In my opinion it's time that home mortgage money be separated from the rest of the money market. If this doesn't happen, it will remain difficult for home buyers to acquire homes except with seller financing.
Congress can turn the mortgage money supply back on, at affordable rates, by exempting from taxation the interest earned on savings accounts at institutions investing in mortgages. When this happens, you'll see money again flowing into banks and savings associations. Until then, the smart money will stay out of savings accounts that pay dismal interest rates, lower than the inflation rate, which Uncle Sam still has the nerve to tax.
But don't let this stop you from buying a home.

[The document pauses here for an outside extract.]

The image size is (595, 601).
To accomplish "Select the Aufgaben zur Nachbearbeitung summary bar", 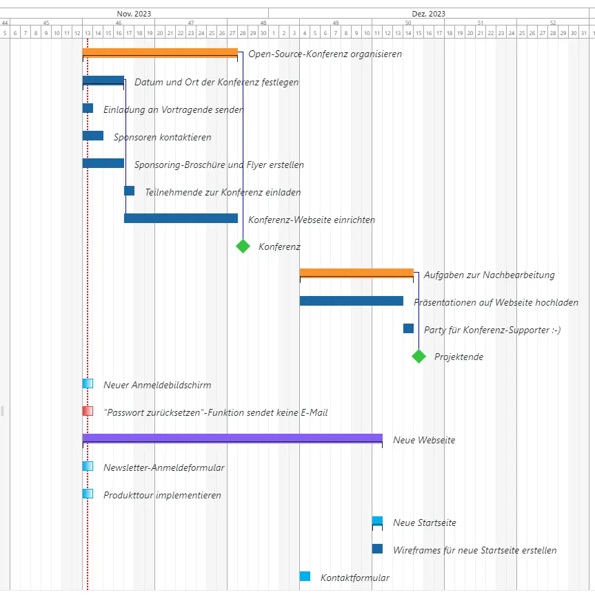I will point(355,271).
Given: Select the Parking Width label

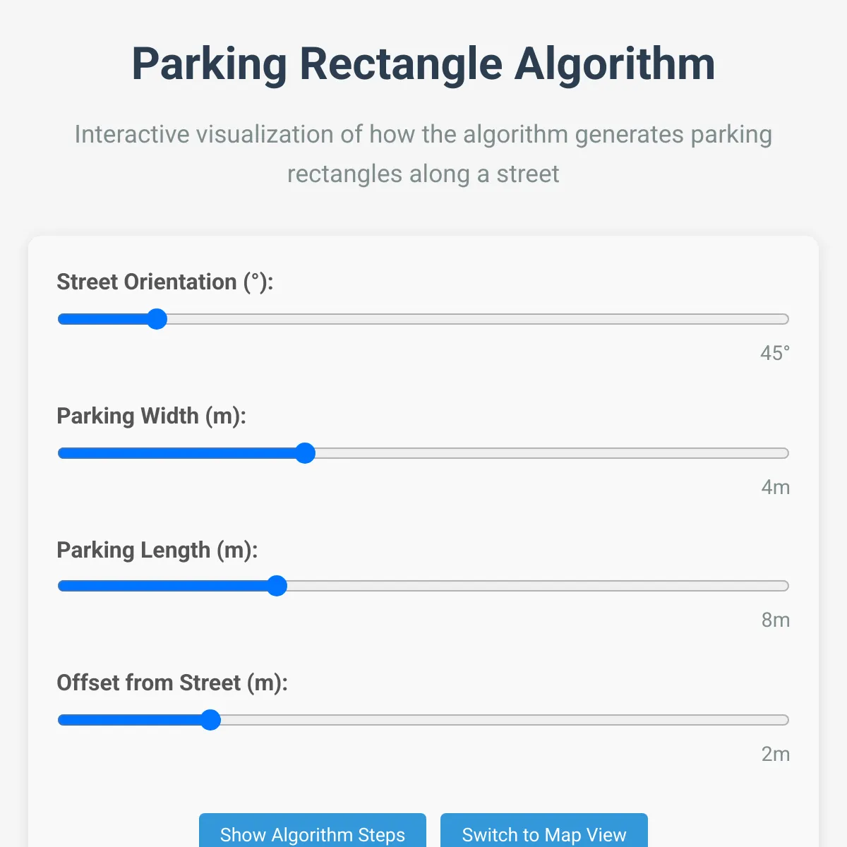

There are terrific finance bargains offered by sellers who will finance the sale for you. Work with a good realty agent to find and finance a house or condominium.
DEAR BOB: We are in our 50s (second time around) and would like to buy a house. Our problem is we lack cash for a down payment. My husband is a veteran so we could get a no down payment VA home mortgage. Our combined annual income is about $28,000, plus $4,000 military retirement. (1) Should we buy a new home? (2) Can we buy an older home with a VA loan? (3) What is the maximum VA loan we could afford? Mrs. T. C., Rockville.
DEAR MRS. T. C.: (1) Although you can buy either a new or resale home with a VA mortgage, it's usually easiest to finance a new home with a VA loan. The reason is most builders will pay VA loan processing and discount fees but many individual sellers refuse to pay the necessary loan points for the VA buyer.
(2) The maximum VA home loan available depends on the current goverment-set interest rate which changes frequently. For complete details on VA and FHA home loans, visit your approved bank, savings association or mortgage broker.